■ **Description of the task**:
Exact copies of the lines from the line containing "[Close] (631, 990)" through the last line of the entries below are the whole answer.

■ **The data**:
──────

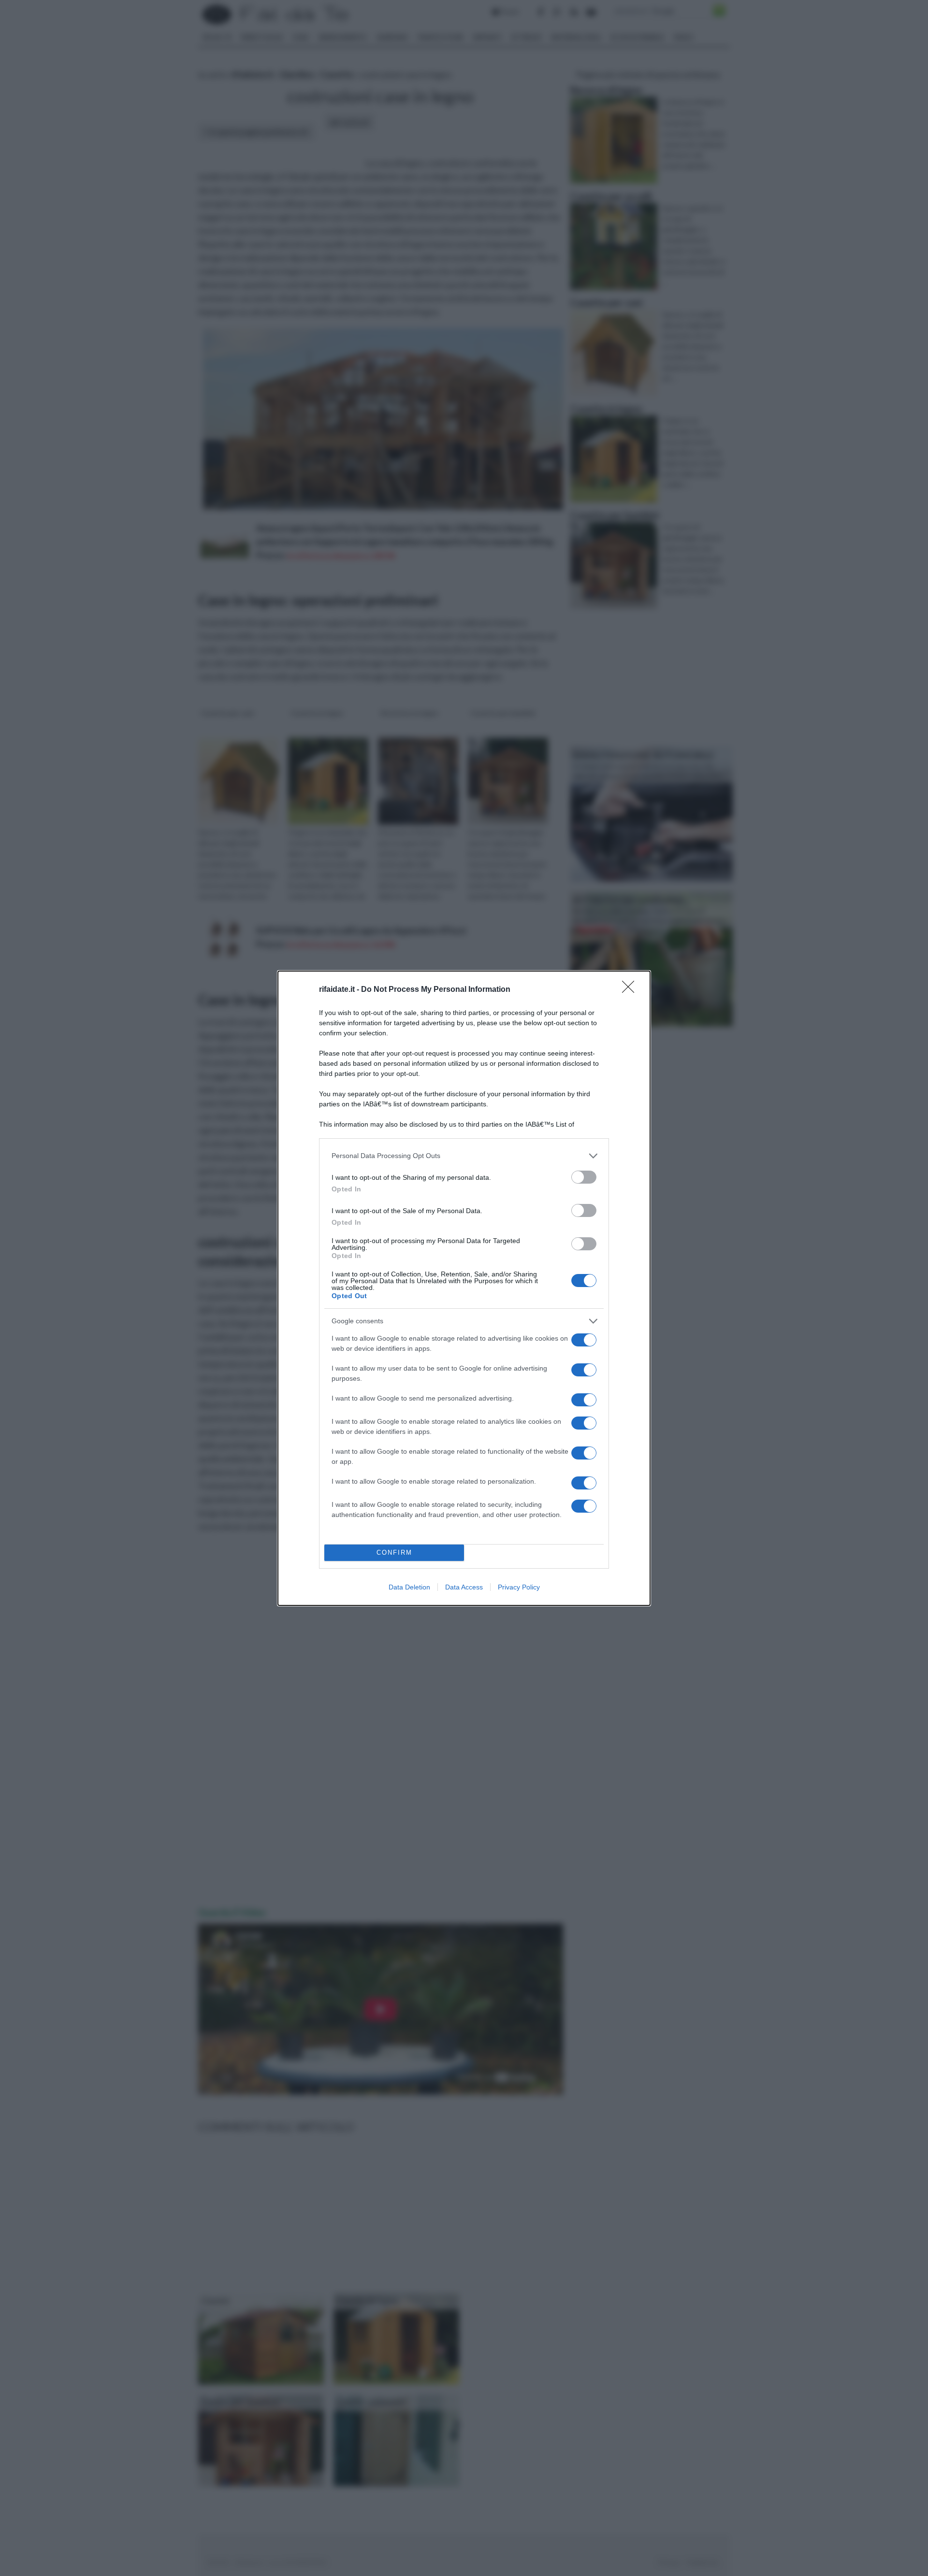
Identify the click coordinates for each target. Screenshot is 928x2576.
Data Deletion (409, 1587)
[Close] (631, 990)
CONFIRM (394, 1552)
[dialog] (464, 1288)
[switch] (583, 1177)
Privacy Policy (519, 1587)
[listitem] (464, 1156)
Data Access (464, 1587)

──────

■ **Answer to this task**:
[Close] (631, 990)
CONFIRM (394, 1552)
[dialog] (464, 1288)
[switch] (583, 1177)
Privacy Policy (519, 1587)
[listitem] (464, 1156)
Data Access (464, 1587)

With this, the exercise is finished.